Probuphine

. Controlled Substance

Probuphine contains buprenorphine, a Schedule III narcotic under the Controlled Substances Act.

Under the Drug Addiction Treatment Act (DATA) codified at 21 United States Code (U.S.C.) 823(g), use of this product in the treatment of opioid dependence is limited to physicians who meet certain qualifying requirements, and who have notified the Secretary of Health and Human Services (HHS) of their intent to prescribe or dispense this product for the treatment of opioid dependence and have been assigned a unique identification number that must be included on every prescription.

. Abuse

Buprenorphine, like morphine and other opioids, has the potential for being abused and is subject to criminal diversion. Each Probuphine implant contains 74.2 mg of buprenorphine and can come out or protrude, resulting in the potential for accidental exposure or intentional misuse, abuse, and diversion. Healthcare Providers should contact their state professional licensing board or state controlled substances authority for information on how to prevent and detect misuse, abuse, and diversion of buprenorphine.

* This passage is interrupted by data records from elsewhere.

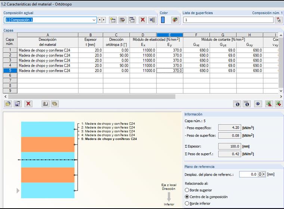The height and width of the screenshot is (209, 284).
Task: Open the material library book icon
Action: (45, 104)
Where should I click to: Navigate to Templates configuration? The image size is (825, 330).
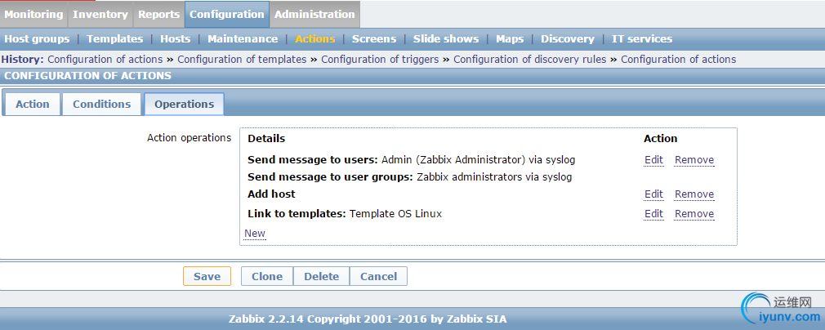(x=114, y=38)
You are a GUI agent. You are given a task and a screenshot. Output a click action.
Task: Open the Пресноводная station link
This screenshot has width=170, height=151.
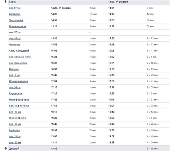tap(18, 26)
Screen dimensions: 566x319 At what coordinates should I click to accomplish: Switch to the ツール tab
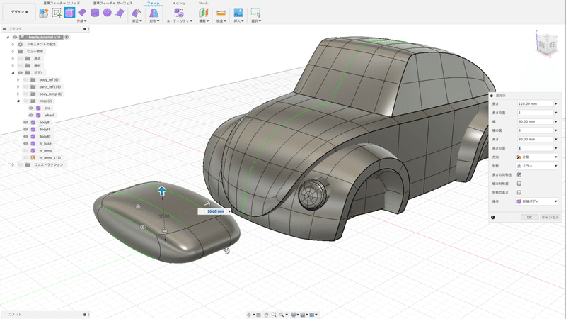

Abuse of buprenorphine poses a risk of overdose and death. This risk is increased with the concomitant abuse of buprenorphine and alcohol and other substances, especially benzodiazepines.

Proper assessment of the patient, periodic re-evaluation of therapy, and proper handling and storage of Probuphine are appropriate measures that help to limit misuse, abuse, and diversion of opioid drugs.

Monitor all patients receiving Probuphine and provide or refer patients who have conditions indicative of diversion or progression of opioid dependence and addictive behaviors to more intensive and structured treatment for substance use.

. Dependence

Buprenorphine is a partial agonist at the mu-opioid receptor and chronic administration produces physical dependence of the opioid type, characterized by moderate withdrawal signs and symptoms upon abrupt discontinuation or rapid taper. The withdrawal syndrome is typically milder than seen with full agonists and may be delayed in onset.

Patients treated with Probuphine who experience a delay between removal of implants and insertion of new implants should be maintained on their previous dose of sublingual buprenorphine. Patients who elect to discontinue Probuphine treatment without continuing on other buprenorphine treatment should be monitored for withdrawal. Some or all of the following can characterize this syndrome: restlessness, lacrimation, rhinorrhea, yawning, perspiration, chills, myalgia, and mydriasis. Other signs and symptoms also may develop, including: irritability, anxiety, backache, joint pain, weakness, abdominal cramps, insomnia, nausea, anorexia, vomiting, diarrhea, or increased blood pressure, respiratory rate, or heart rate [see Warnings and Precautions (5.7)].

Neonatal opioid withdrawal syndrome (NOWS) is an expected and treatable outcome of prolonged use of opioids during pregnancy [see Warnings and Precautions (5.5)].

Clinical Presentation

The manifestations of acute buprenorphine overdose include pinpoint pupils, sedation, hypotension, respiratory depression, and death.

Treatment of Overdose

In case of overdose, priorities are the re-establishment of a patent and protected airway and institution of assisted ventilation, if needed. Employ other supportive measures (including oxygen, vasopressors) in the management of circulatory shock and pulmonary edema as indicated. Cardiac arrest or arrhythmias will require advanced life support techniques.

The opioid antagonist naloxone is a specific antidote to respiratory depression resulting from opioid overdose. Naloxone may be of value for the management of buprenorphine overdose. Higher than normal doses and repeated administration may be necessary.

Clinicians should consider the potential role and contribution of buprenorphine, other CNS depressant drugs, and other opioids in a patient's clinical presentation, in determining whether the implants should be removed. In an emergency situation, the removal procedure can be performed by a surgeon who is not certified in the REMS.